The future of the Australian Open is supposedly under threat because the Chinese yearn to add a Grand Slam tournament to their sporting portfolio. People well versed in aspects of life behind the scenes at Melbourne Park cannot say they are surprised, because an overhaul of the venue is long overdue. However, it would be appalling for one of the sport’s institutions to be uprooted and shifted to a country that started to become interested in tennis less than a decade ago.
Since the Korean car-maker Kia became sponsor of the Australian Open in 2002, there has been an Asian flavour to the event. A year later it officially became the Grand Slam of Asia and the Pacific. Because of this, the Chinese, who stage the year-ending Masters Cup in Shanghai and will host the Olympic Games in August, believe they have just cause to mount a bid.
There is a precedent. In the mid1980s, when Boris Becker and Steffi Graf were dominant, the Germans made it clear to the International Tennis Federation (ITF) that they wanted a Grand Slam. At the time the Australian Open was held at Kooyong, which is a wonderful old-fashioned tennis club in the Melbourne suburbs, but one that really didn’t justify a position as venue for one of the sport’s four showpiece events.
Philippe Chatrier, the president of the ITF, made it clear to Tennis Australia president Brian Tobin that something had to change. The result was the Victorian state government agreed to invest A$94m in a new multi-purpose facility. Melbourne Park became the envy of tournament directors around the world with its sliding roof. However, that was 20 years ago. Now the players take the two roofs on the Rod Laver and Vodafone Arenas as a given, and complain about the sub-standard locker rooms, the paucity of indoor practice courts and the fact that it can take half an hour to get through the crowds to the furthest extremities of the premises.

* _GOAL OF THE EXERCISE_:
Answer these questions from the Australian Open passage, one per line:
1. Which company became sponsor of the Australian Open in 2002?
2. Where was the Australian Open held in the mid-1980s?
3. How much did the Victorian state government agree to invest in the new facility?

* _DATA_:
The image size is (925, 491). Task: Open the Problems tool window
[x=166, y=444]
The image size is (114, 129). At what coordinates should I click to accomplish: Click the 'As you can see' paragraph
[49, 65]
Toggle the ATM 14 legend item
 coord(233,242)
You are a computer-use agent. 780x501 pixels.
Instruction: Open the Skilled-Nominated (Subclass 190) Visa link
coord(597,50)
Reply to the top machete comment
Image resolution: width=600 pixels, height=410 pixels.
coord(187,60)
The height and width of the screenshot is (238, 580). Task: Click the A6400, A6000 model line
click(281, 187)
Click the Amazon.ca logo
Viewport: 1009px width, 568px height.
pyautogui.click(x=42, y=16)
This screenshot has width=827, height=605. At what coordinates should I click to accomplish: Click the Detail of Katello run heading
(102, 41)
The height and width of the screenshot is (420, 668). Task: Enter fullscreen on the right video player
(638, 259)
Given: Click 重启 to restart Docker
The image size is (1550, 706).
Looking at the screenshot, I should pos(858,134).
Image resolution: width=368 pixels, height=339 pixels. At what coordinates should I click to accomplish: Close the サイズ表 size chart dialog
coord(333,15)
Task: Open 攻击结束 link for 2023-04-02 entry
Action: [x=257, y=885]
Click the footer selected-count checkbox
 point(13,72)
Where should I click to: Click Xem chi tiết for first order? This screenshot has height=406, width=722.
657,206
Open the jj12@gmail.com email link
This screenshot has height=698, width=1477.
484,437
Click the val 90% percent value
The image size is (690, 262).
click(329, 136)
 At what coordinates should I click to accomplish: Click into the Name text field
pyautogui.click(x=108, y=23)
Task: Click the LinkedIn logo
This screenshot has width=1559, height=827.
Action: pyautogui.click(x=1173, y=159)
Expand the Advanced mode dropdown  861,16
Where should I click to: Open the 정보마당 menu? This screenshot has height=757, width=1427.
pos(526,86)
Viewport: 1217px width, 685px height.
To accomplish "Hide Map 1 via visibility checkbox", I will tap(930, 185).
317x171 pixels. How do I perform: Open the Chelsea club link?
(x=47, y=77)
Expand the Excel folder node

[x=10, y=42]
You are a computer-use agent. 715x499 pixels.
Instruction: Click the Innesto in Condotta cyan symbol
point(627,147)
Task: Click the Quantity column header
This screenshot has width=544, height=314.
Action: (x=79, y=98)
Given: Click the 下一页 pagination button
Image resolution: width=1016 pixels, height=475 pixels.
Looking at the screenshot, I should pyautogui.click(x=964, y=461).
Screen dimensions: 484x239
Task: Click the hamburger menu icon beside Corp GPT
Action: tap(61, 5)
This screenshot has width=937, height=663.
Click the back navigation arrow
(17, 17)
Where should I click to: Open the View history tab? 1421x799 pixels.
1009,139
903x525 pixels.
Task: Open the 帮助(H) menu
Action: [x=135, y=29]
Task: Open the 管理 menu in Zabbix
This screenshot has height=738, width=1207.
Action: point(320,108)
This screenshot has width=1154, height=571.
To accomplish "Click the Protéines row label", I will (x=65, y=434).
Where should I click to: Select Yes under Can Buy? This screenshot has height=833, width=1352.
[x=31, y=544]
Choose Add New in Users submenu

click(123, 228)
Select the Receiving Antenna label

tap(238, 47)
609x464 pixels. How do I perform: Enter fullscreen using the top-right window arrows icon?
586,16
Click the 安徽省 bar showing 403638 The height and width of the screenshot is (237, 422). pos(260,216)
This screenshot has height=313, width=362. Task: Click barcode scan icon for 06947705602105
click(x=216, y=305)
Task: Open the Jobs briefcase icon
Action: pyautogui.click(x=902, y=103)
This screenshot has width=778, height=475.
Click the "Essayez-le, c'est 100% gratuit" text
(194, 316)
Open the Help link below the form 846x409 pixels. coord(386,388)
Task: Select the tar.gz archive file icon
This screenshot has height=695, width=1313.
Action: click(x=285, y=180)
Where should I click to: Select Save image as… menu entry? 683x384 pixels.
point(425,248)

* _COMPLETE RESPONSE_:
1. Kia, the Korean car-maker
2. Kooyong, a tennis club in the Melbourne suburbs
3. A$94m